Deadlines are Dead

Chase Raz

Chase Raz

Deadlines are Dead

Remember being young and idealistic and thinking deadlines were stupid? Somehow, I’ve come back around to that position. Sure, there are times when deadlines are necessary or simply unavoidable. The pace of the world needs to keep moving forward and sometimes there’s just not an unlimited amount of time to otherwise accomplish tasks we’d rather not do. Paying taxes comes to mind as I write this on April 12th in the United States… just three days before the IRS deadline.

This week, I’m giving a presentation to students about time management. Specifically, I’m presenting on how creative people who want plenty of time for more lofty and artistic projects can use time management techniques to not feel like they’re getting lost or assimilated into the corporate or academic worlds. These are the very same students that I “inflict” with weekly deadlines. But, it’s not these types of deadlines that are dead. Rather, they’re the deadlines that are just emerging as milestones.

Nothing has made me realize that milestones are the new (and better) deadlines than my recent work expanding internationally as a voice over corporate trainer (and content creator, and video producer, etc.) for a couple of multi-national technology companies. In many of these projects, we set arbitrary deadlines just to keep things on track and that somehow makes the delivery time longer. It annoys them, frustrates me… and the truth is things would run faster without the deadlines.
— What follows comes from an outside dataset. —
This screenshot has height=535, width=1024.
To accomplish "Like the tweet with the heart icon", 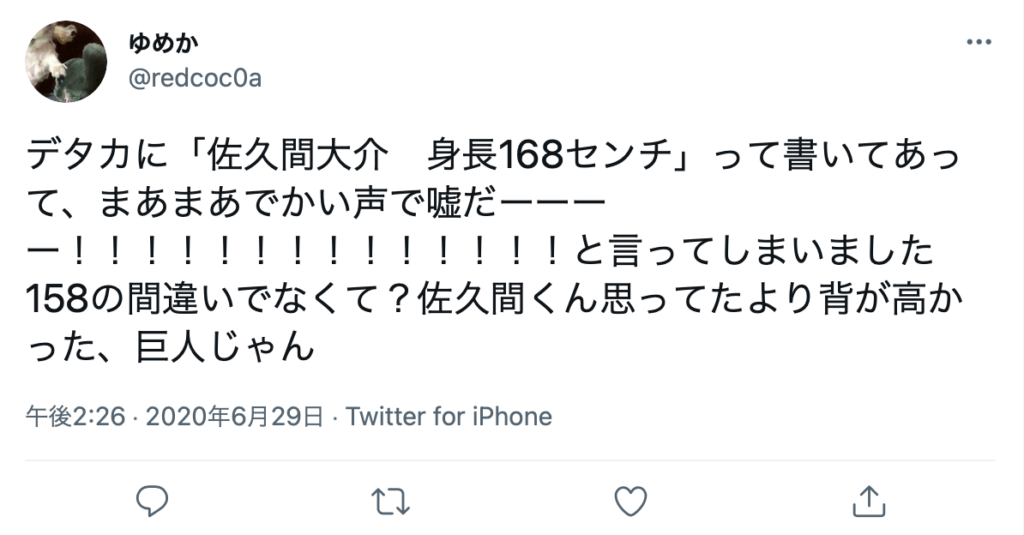I will [x=631, y=502].
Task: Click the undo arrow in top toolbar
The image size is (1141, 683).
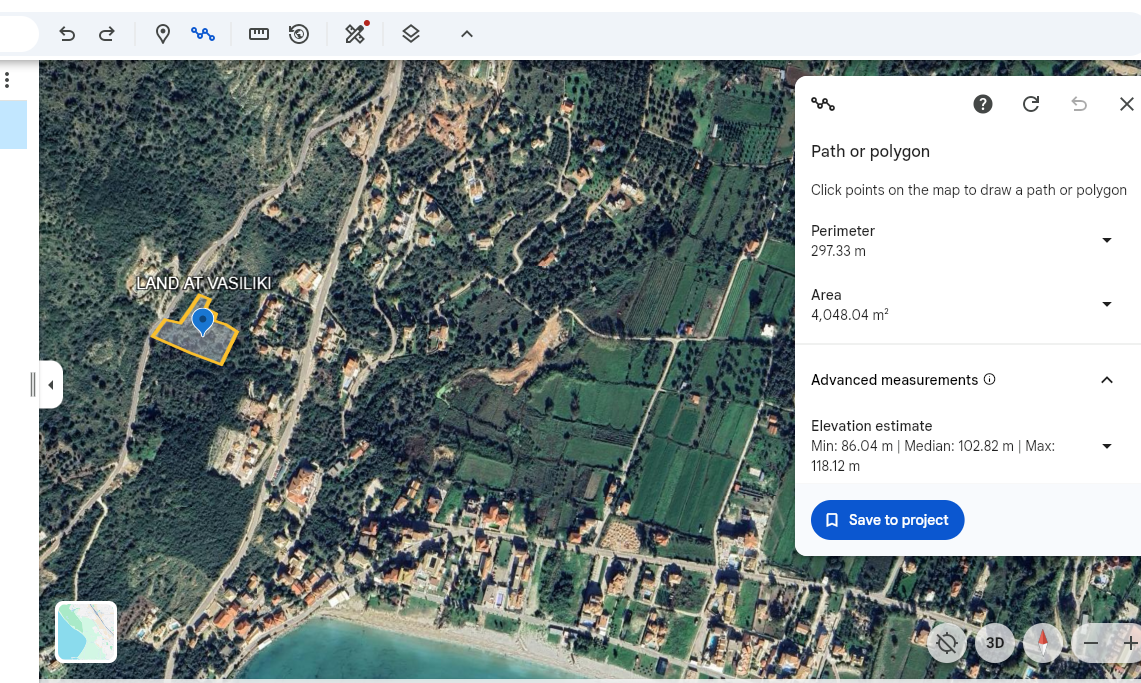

As Agile continues to take over the world as the business practice of choice for this decade, and Scrum convinces us that working in short sprints is the way to go, there’s no real reason to kill off deadlines completely, but they should be treated as what they are: one data point to meet. One particular moment in time in which you hope, expect, or agree to be finished with something… but hope is often the most applicable word. In the grand scheme of things, the simple whim to be done by a particular date means nothing. Without milestones tracking a clearly rationalized and thought-out workflow, deadlines are dead. Read: it’s mapping and adhering to process that’s important, not a completion date set in a vacuum.

As much as we like to pretend that meeting deadlines is an act of professionalism, most of the time we’re just inflicting ourselves with additional stress out of obligation. Unless something is routine or utterly mission-critical, a deadline doesn’t truly make sense. What makes sense is very clearly understanding a process you’d like to take, being open to change and new routes along the way, and setting milestones (or frequent pause points) to continually reevaluate along the journey. Does this mean I’ll remove deadlines from my class? No, but they’ll certainly be repurposed into milestones with extremely clear targets rather than a deadline with the expectation of perfect completion.

So maybe I’m suggesting you set a deadline to do away with all but your most pressing (and well justified) deadlines. For everything else, a road map with clearly defined work intervals tied to targets is probably more important. For those of you saying, “But that’s a deadline!” you may have missed the point entirely so I’ll conclude with this: a deadline isn’t even a deadline if it doesn’t have a clear reason for existing and an identified method for acquisition.